> _本文抜粋_:
▶

コラム

イスラエル閣僚「ガザに原爆投下」を示唆──強硬発言の裏にある「入植者の孤立感」

2023年11月07日(火)16時10分

その一方で、入植者は「誰からも祝福も理解もされない」という孤立感を深めやすい。

最大の同盟国アメリカでさえ、一般ユダヤ人の間で占領政策に批判的な意見が広がっている。

孤立感を深めた入植者には、「自分たちを迫害する」世界への不信感から、ますます攻撃的な言動に向かいやすい。

例えばエリヤスは今年8月、「イスラエル軍や警察がこの30年間、パレスチナに関する世界の見方を受け入れて、入植者を罪人とみなしてきた」と批判した。要するに、世界中から批判され、ハマスに攻撃される入植者を守ってこなかった、という不満だ(イスラエルの治安機関の活動を見ればとてもそうは見えないが)。

「個人の失言」とはいえない

世界的に批判される者がより態度を硬化させる構図は珍しくない。

第二次世界大戦後、北アフリカのアルジェリアでフランス支配に対する抵抗や武装蜂起が激しさを増し、国際的にも批判が噴出した結果、当時のドゴール大統領は独立容認に転じた。この時、あくまで独立を認めず、アルジェリア人虐殺やクーデタ、果てはドゴール暗殺まで企てたりしたのは、本土のフランス人ではなくアルジェリアに移りすんだ入植者だった。

◀

> _提供された記録_:
▶

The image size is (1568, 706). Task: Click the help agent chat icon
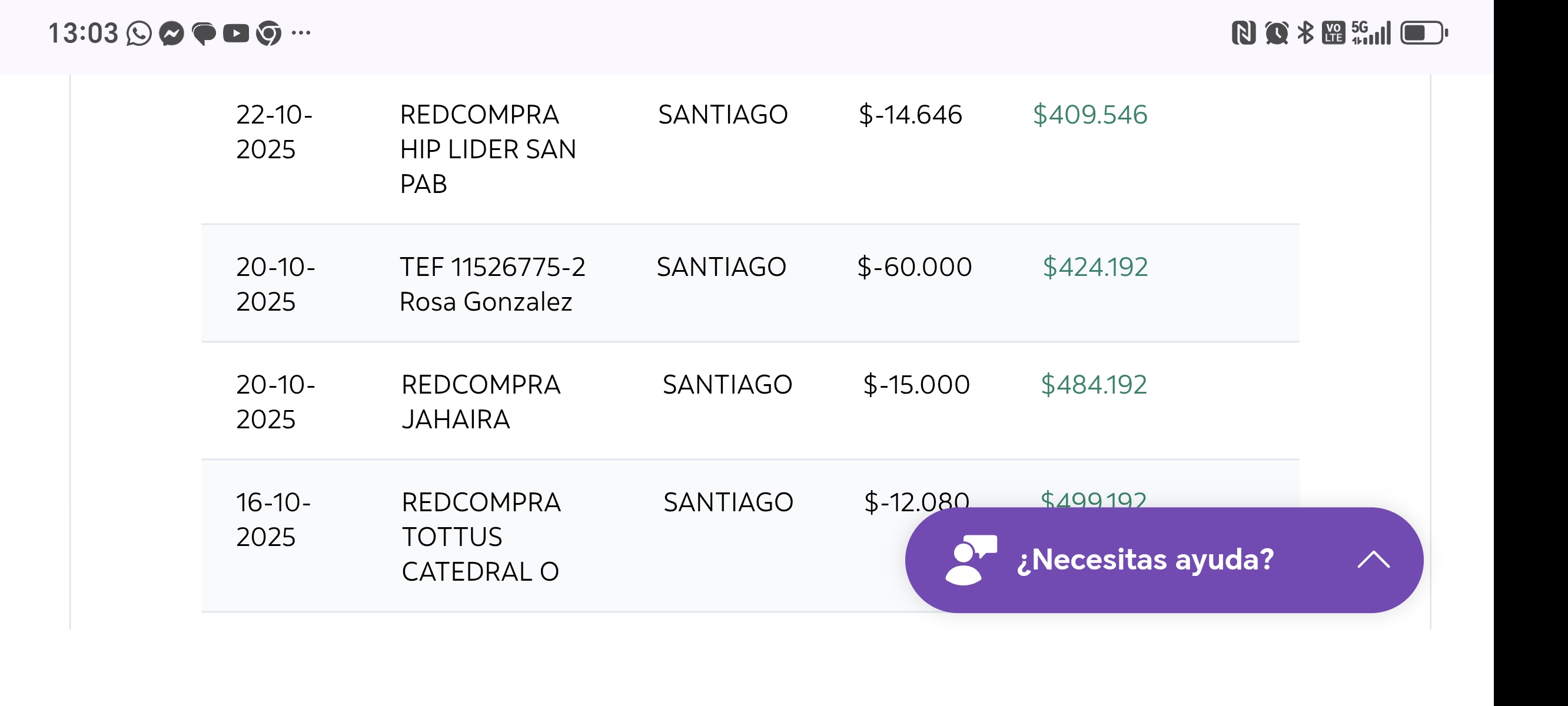[x=970, y=560]
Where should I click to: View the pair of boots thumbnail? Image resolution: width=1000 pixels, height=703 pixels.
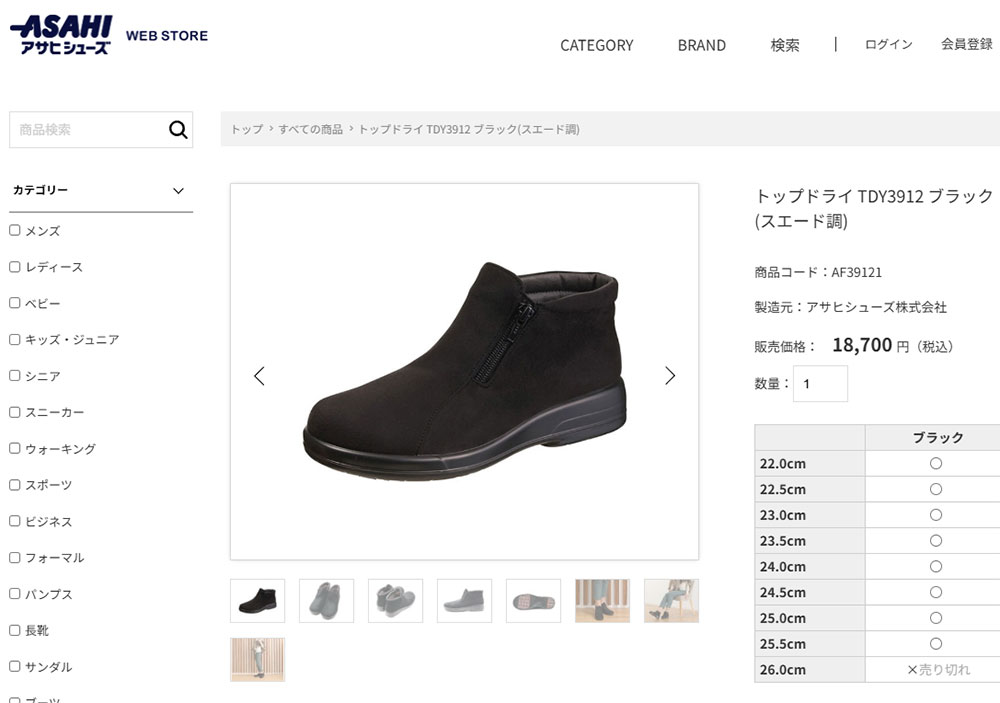tap(395, 600)
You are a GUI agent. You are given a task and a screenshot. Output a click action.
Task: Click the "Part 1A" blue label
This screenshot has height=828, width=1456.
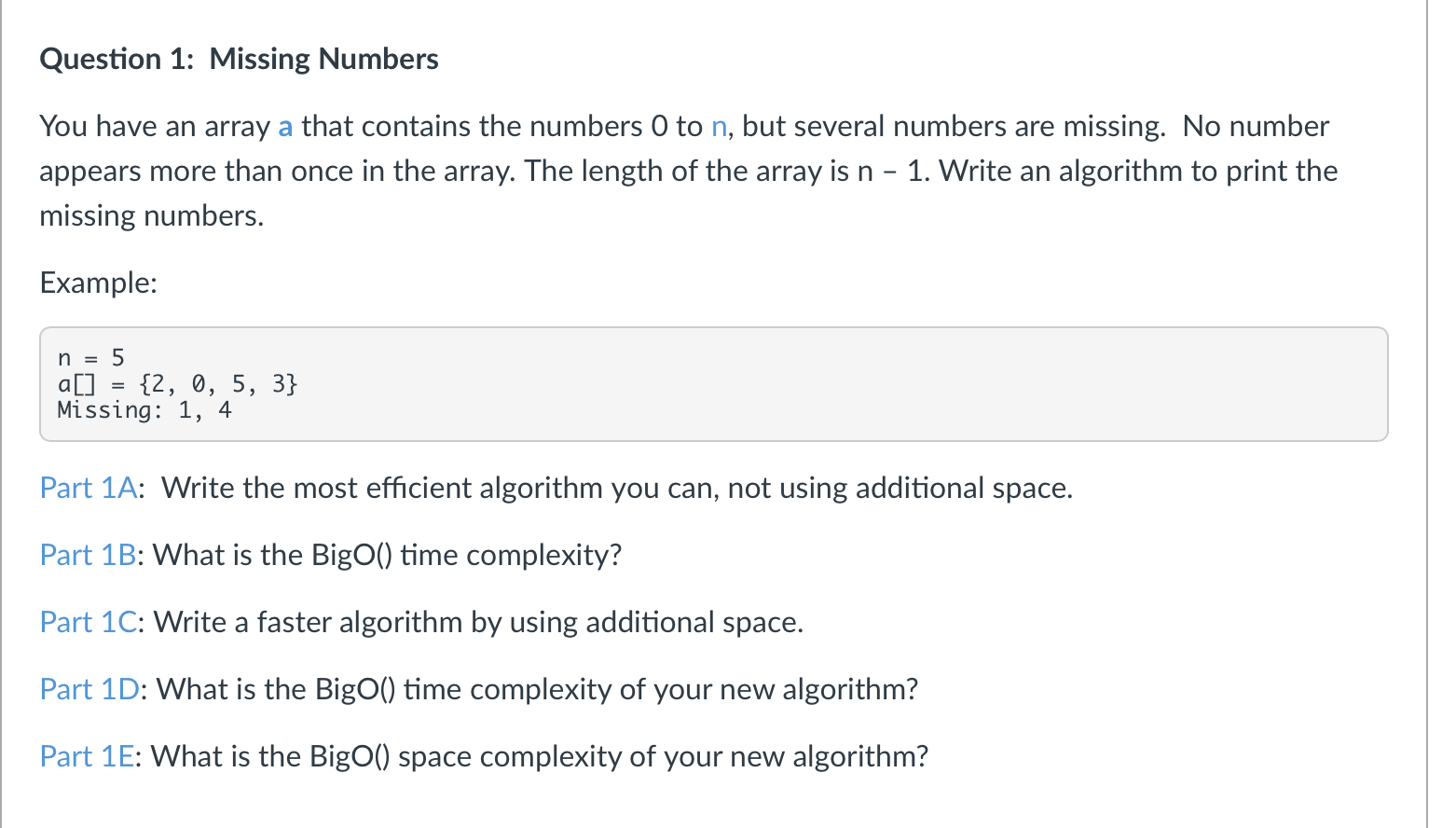coord(89,488)
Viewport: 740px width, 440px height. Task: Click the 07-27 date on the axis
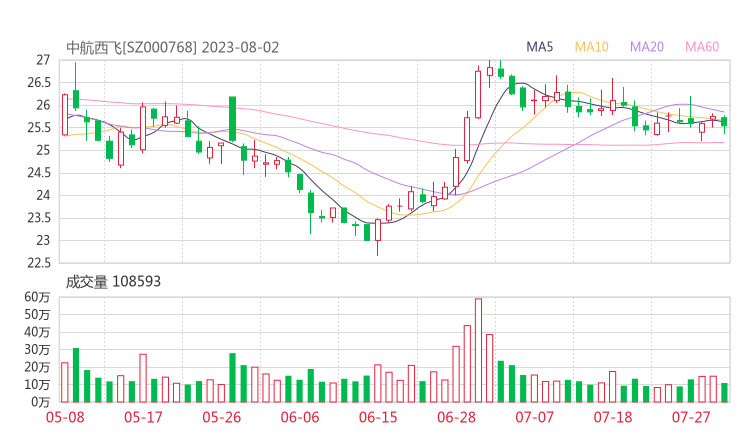pyautogui.click(x=690, y=417)
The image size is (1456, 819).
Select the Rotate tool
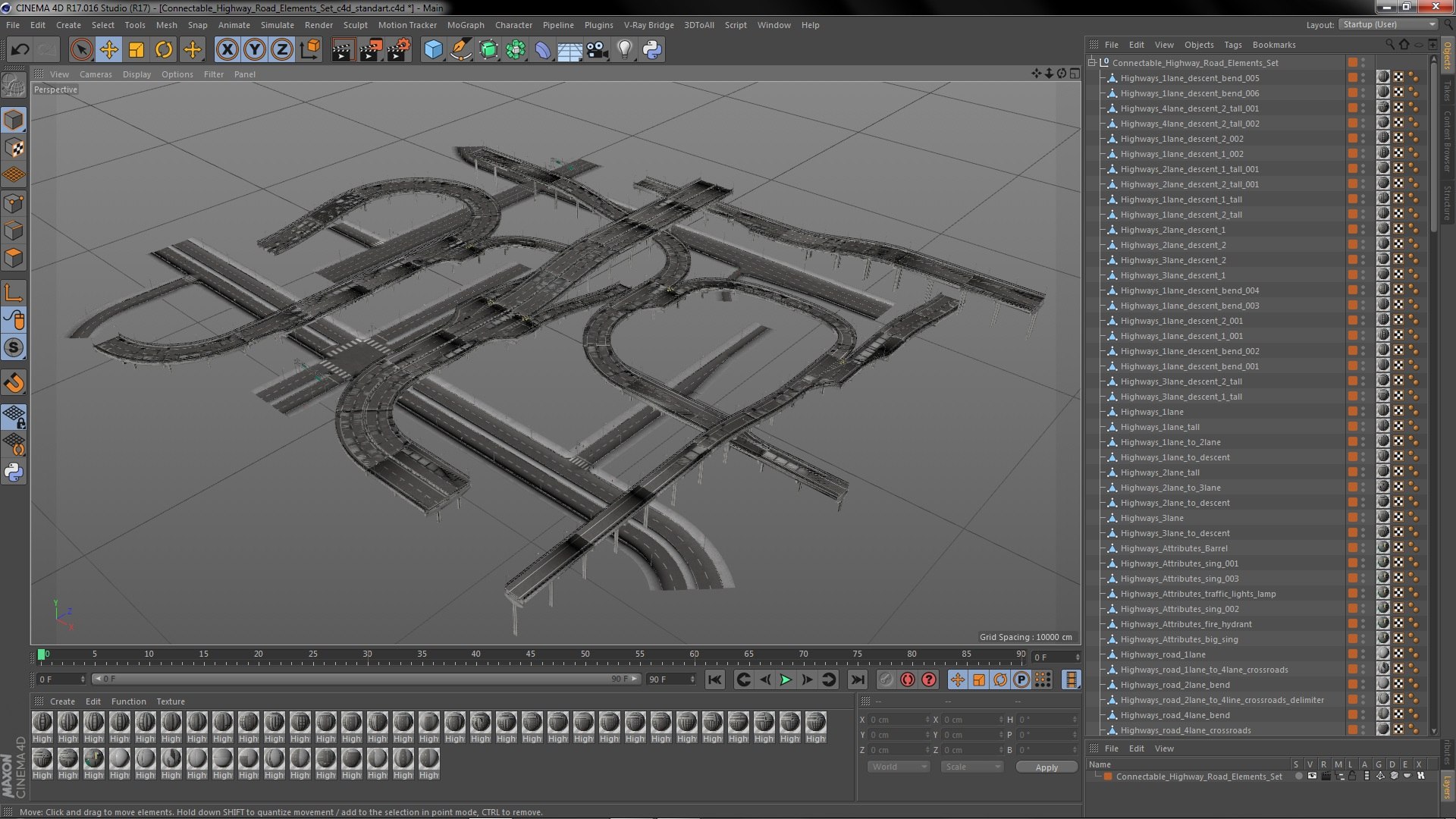click(x=164, y=50)
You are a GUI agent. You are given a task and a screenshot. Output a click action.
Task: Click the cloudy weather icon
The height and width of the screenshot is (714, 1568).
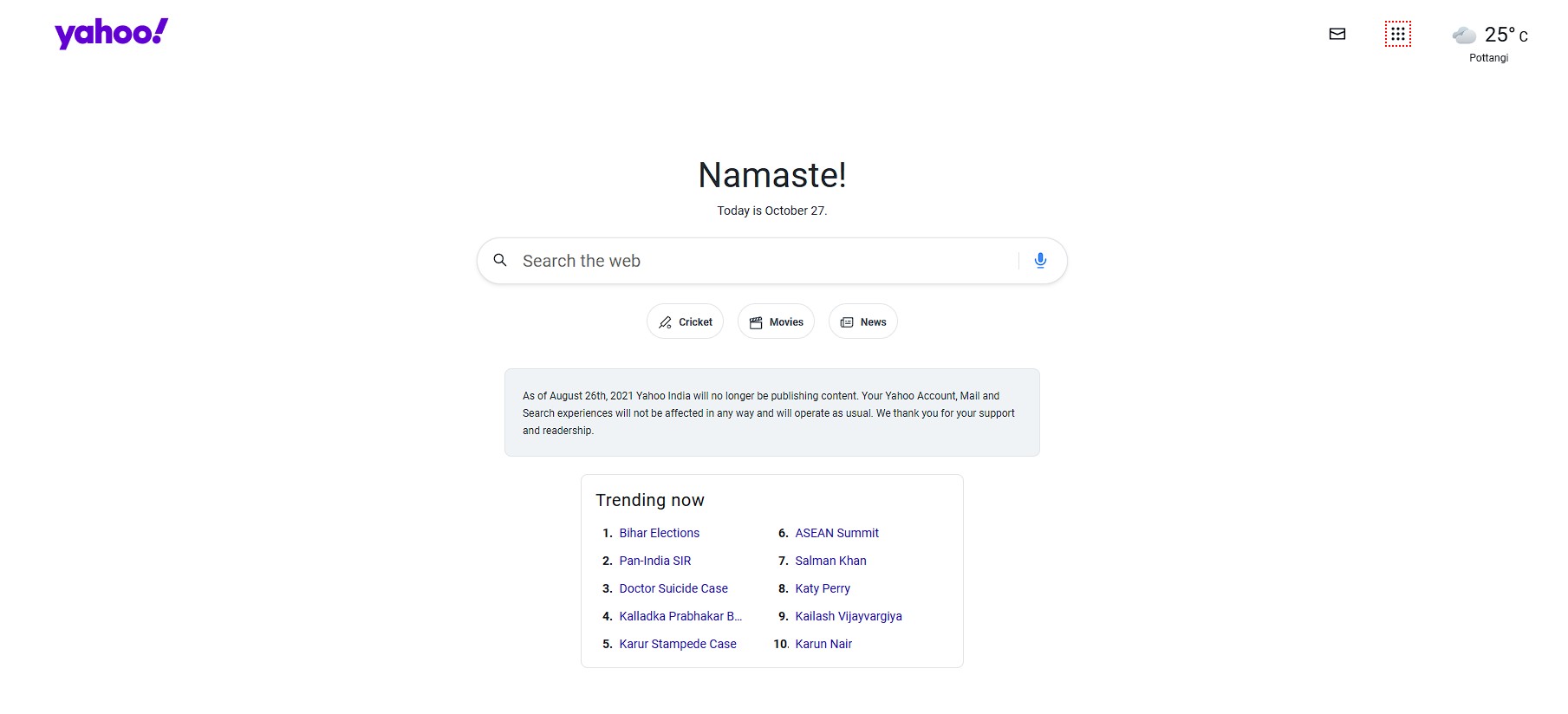click(x=1464, y=36)

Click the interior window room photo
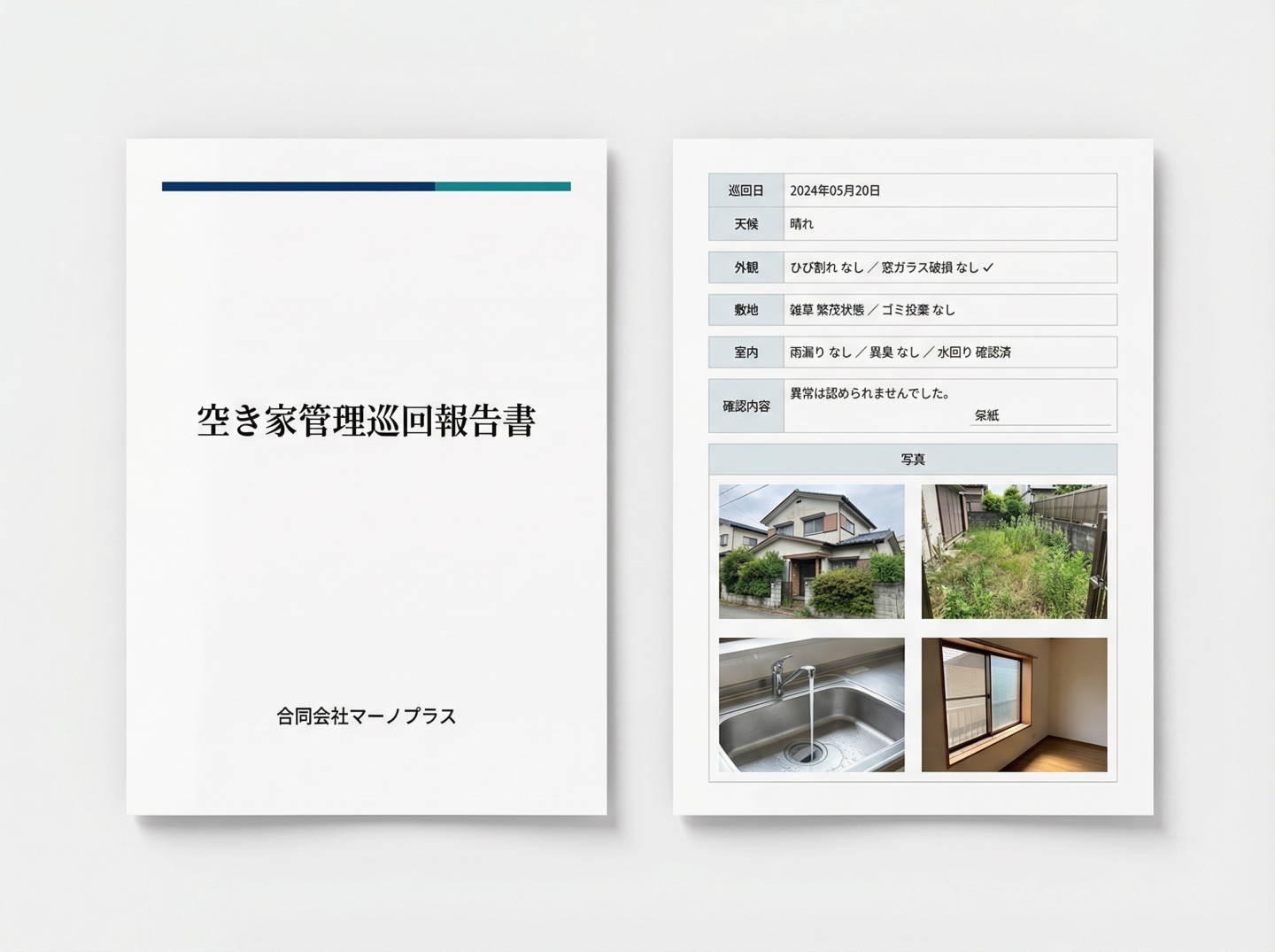(1014, 704)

◀

> _依頼事項_:
- A) 記録のうち「Where should I」を含む行から記録の末尾までを、すべてそのまま繰り返してください。画像は回答に入れないでください。
- B) 入植者の孤立感を論じたコラムの続きを、最後に示された文の後から書き継いでください。

> _回答一覧_:
- A)
Where should I click to: View the pair of boots thumbnail? Image resolution: width=1000 pixels, height=703 pixels.
tap(395, 600)
You are a GUI agent. You are given a task and a screenshot. Output a click action.
Task: Click the "Part 1A" blue label
This screenshot has height=828, width=1456.
coord(89,488)
Viewport: 740px width, 440px height. Task: Click the 07-27 date on the axis
pyautogui.click(x=690, y=417)
The image size is (1456, 819).
Select the Rotate tool
click(x=164, y=50)
You are a GUI agent. You are given a task and a screenshot. Output a click action.
Task: Click the cloudy weather icon
The height and width of the screenshot is (714, 1568).
click(x=1464, y=36)

Click the interior window room photo
(1014, 704)

- B)
宗教的要素などを除くと、孤立感を強めた入植者ほど過激派しやすいという点で、独立反対に固執したアルジェリア入植者と、パレスチナとの和解に反対するイスラエルの入植者はほぼ同じだ。

とすれば、エリヤスを擁護するつもりはない、と断ったうえであえていえば、その「原爆投下」発言はイスラエルの占領政策そのものの産物であり、同様の見解を多くの入植者が抱いているからこそ表面化したとみた方がよい。その意味では「個人の失言」を超えた、根の深いものといえる。

だとしても、エリヤス発言が大きな波紋を呼んだことも当然である。

同盟国アメリカは「政府の公式見解ではない」と問題視しない態度を示しているが、とりわけ周辺各国からは政治的立場を超えて強い反発が生まれた。

アラブ連盟のアフマド・アボウル・ゲイト議長はエリヤス発言が「公然の秘密だったイスラエルの核保有を明らかにした」「パレスチナ人に対するイスラエルの人種差別的な見方が浮き彫りになった」と強い調子で非難した。ゲイトの出身国エジプトは、イスラエルとも国交を持つ。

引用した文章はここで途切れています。